#### 제공된 기록:

▼

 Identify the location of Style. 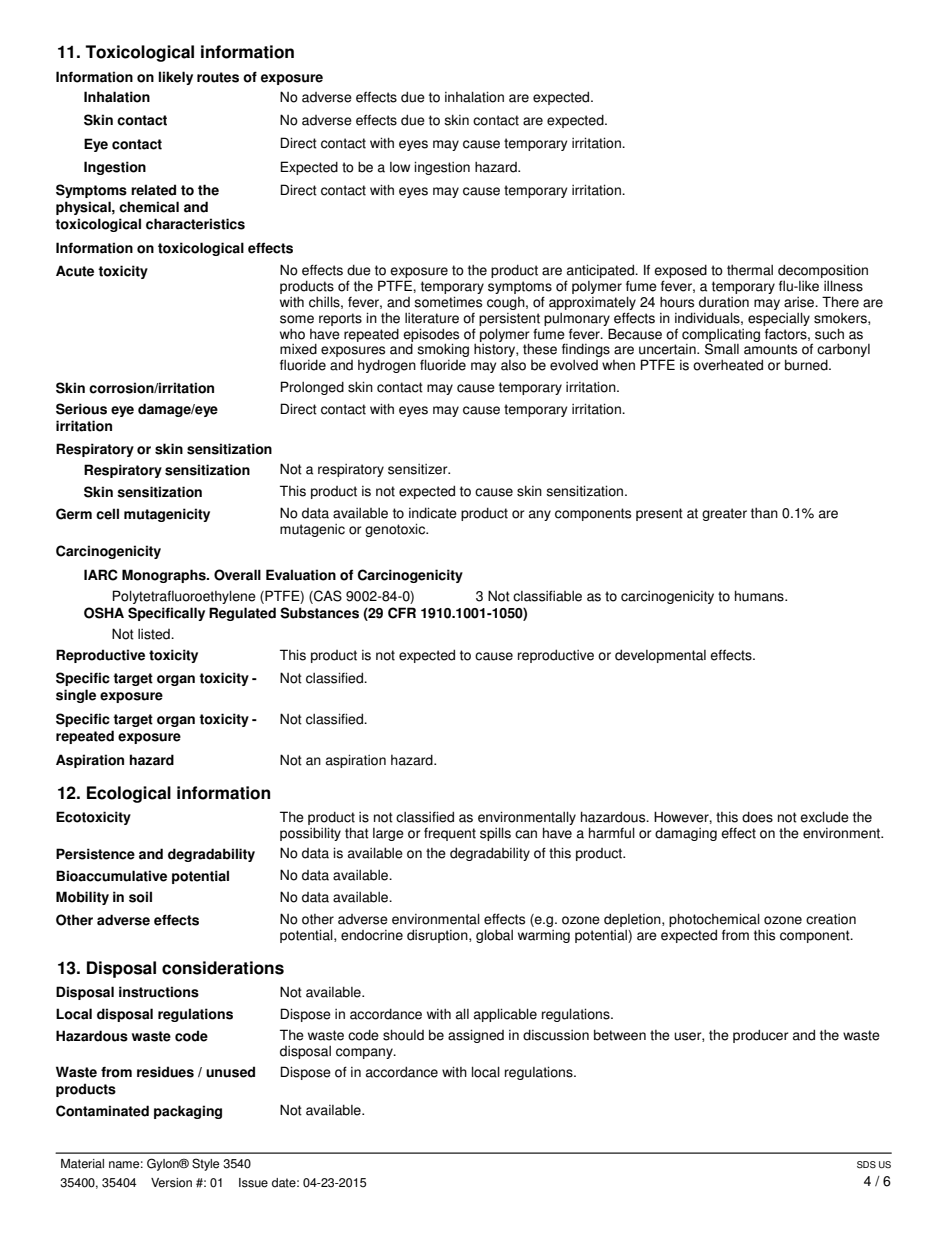
(205, 1164).
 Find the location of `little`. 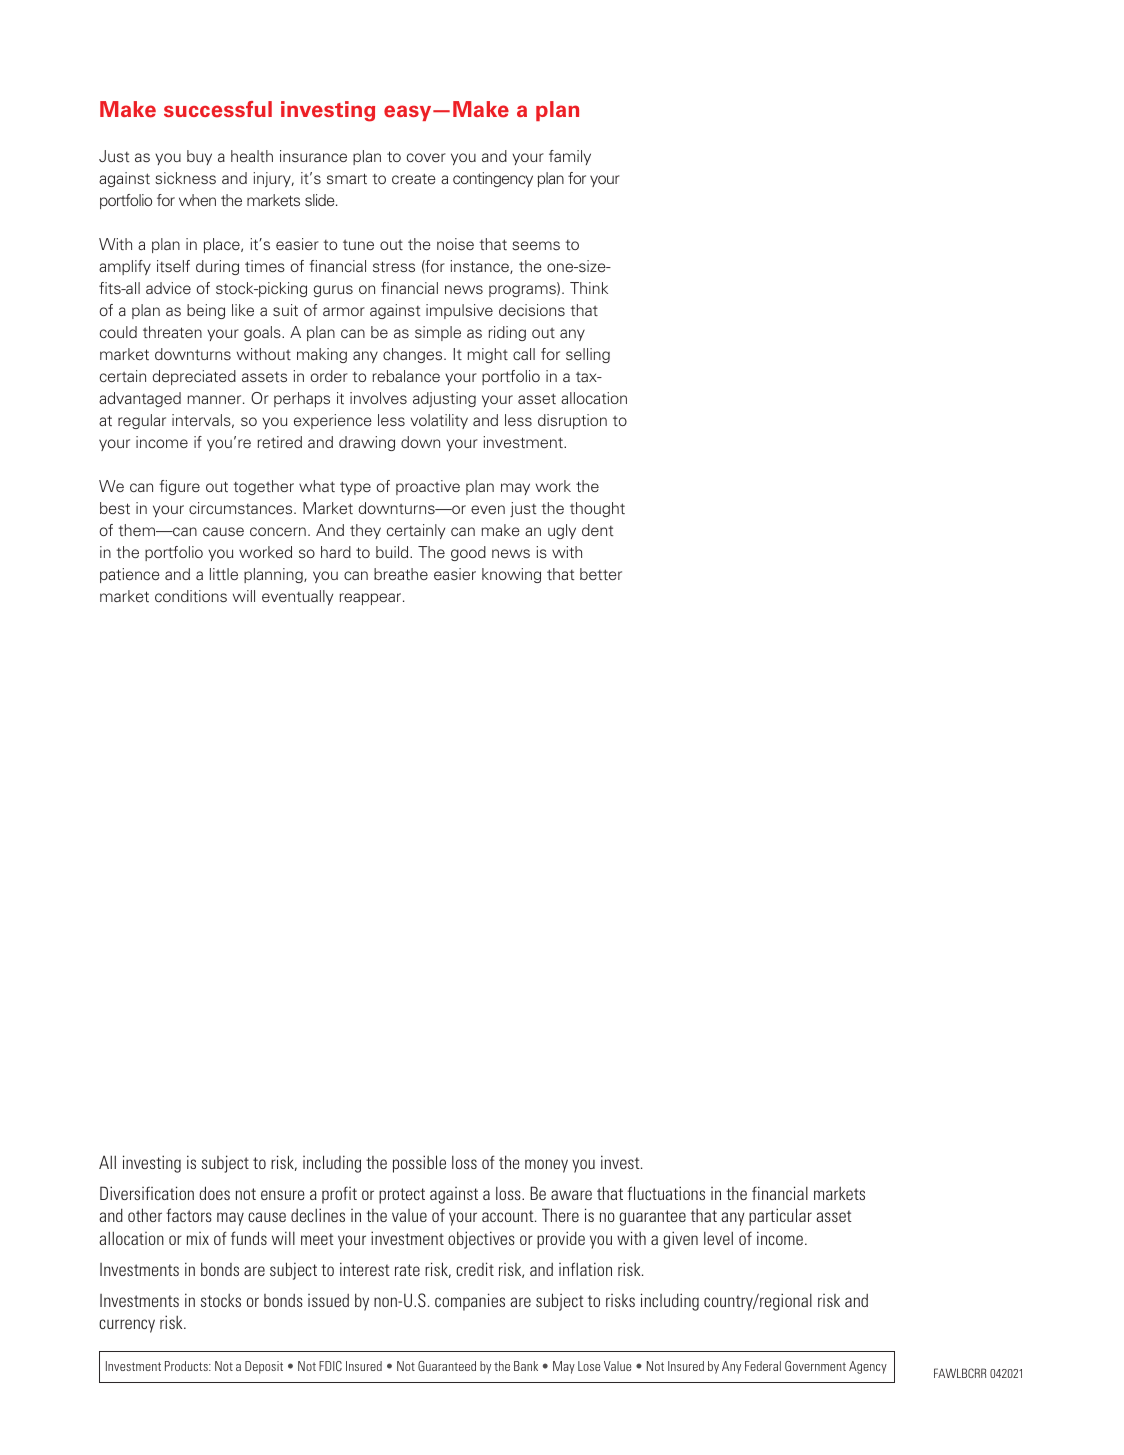

little is located at coordinates (224, 574).
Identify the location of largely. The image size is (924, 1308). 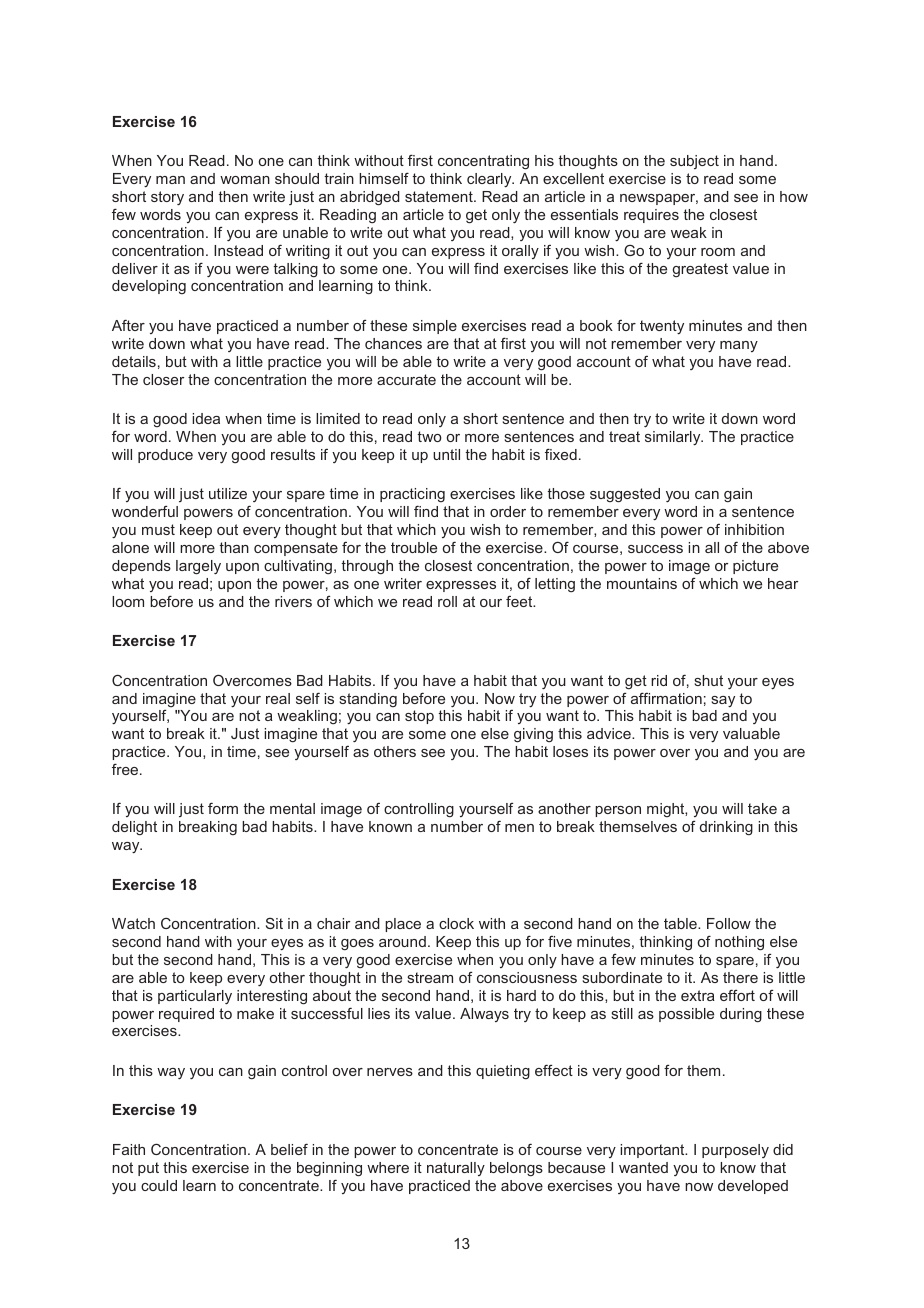
(198, 567).
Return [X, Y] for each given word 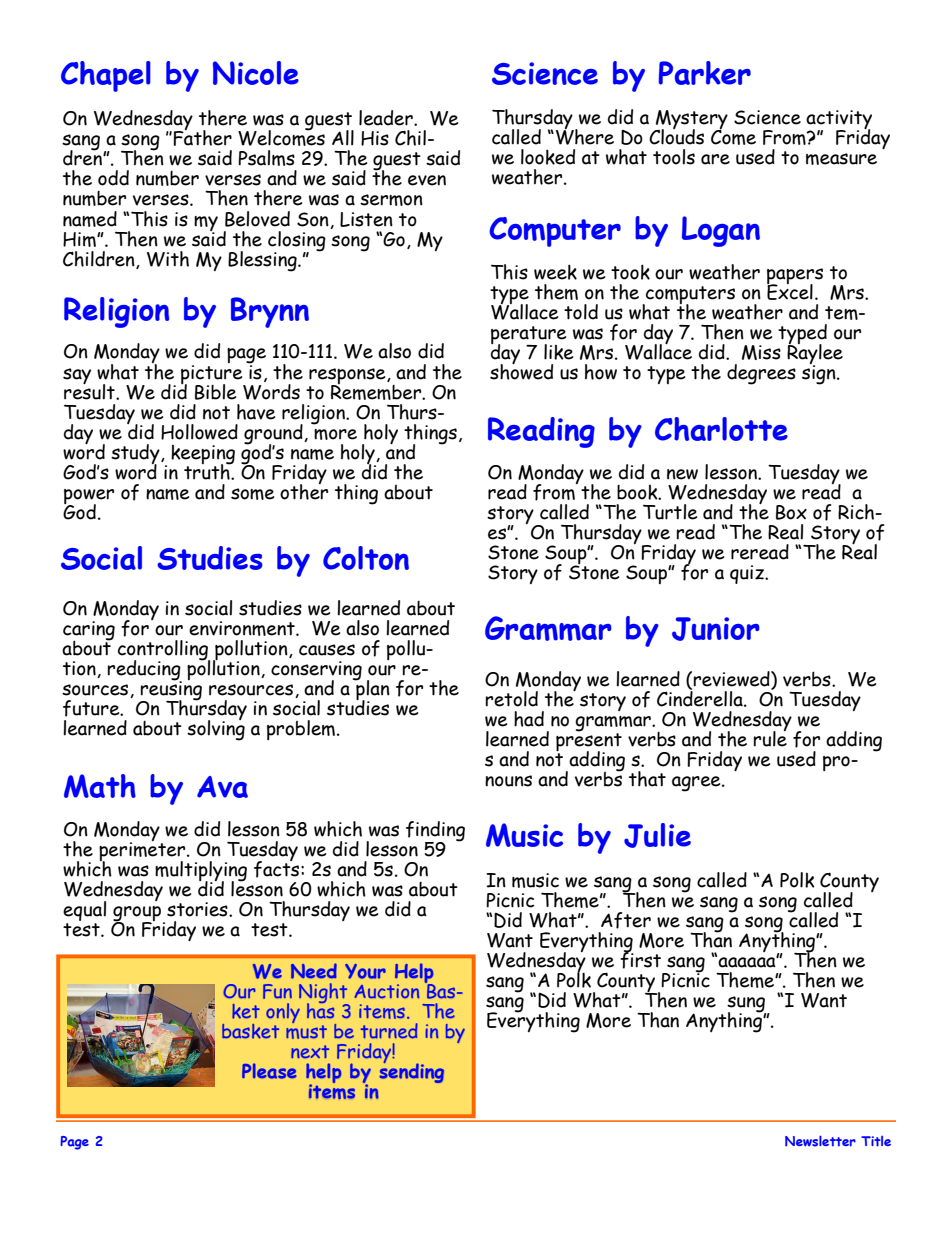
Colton [366, 558]
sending [411, 1072]
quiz [748, 574]
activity [839, 121]
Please [269, 1071]
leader [387, 118]
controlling [164, 651]
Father [202, 137]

▲

#### 과제 내용:
위 기록 전체를 빈 줄은 빼고 한 줄씩 '번호'와 '줄' 두 열의 마크다운 표로 바꿔 줄 수 있나요? 그림은 답에 넣지 마세요.

#### 답변:
| 번호 | 줄 |
|---|---|
| 1 |  Identify the location of Style.  |
| 2 | (205, 1164). |
| 3 |  Find the location of `little`.  |
| 4 | little is located at coordinates (224, 574). |
| 5 | Identify the location of largely. The image size is (924, 1308).  |
| 6 | (198, 567). |
| 7 | Return [X, Y] for each given word  |
| 8 | Colton [366, 558] |
| 9 | sending [411, 1072] |
| 10 | quiz [748, 574] |
| 11 | activity [839, 121] |
| 12 | Please [269, 1071] |
| 13 | leader [387, 118] |
| 14 | controlling [164, 651] |
| 15 | Father [202, 137] |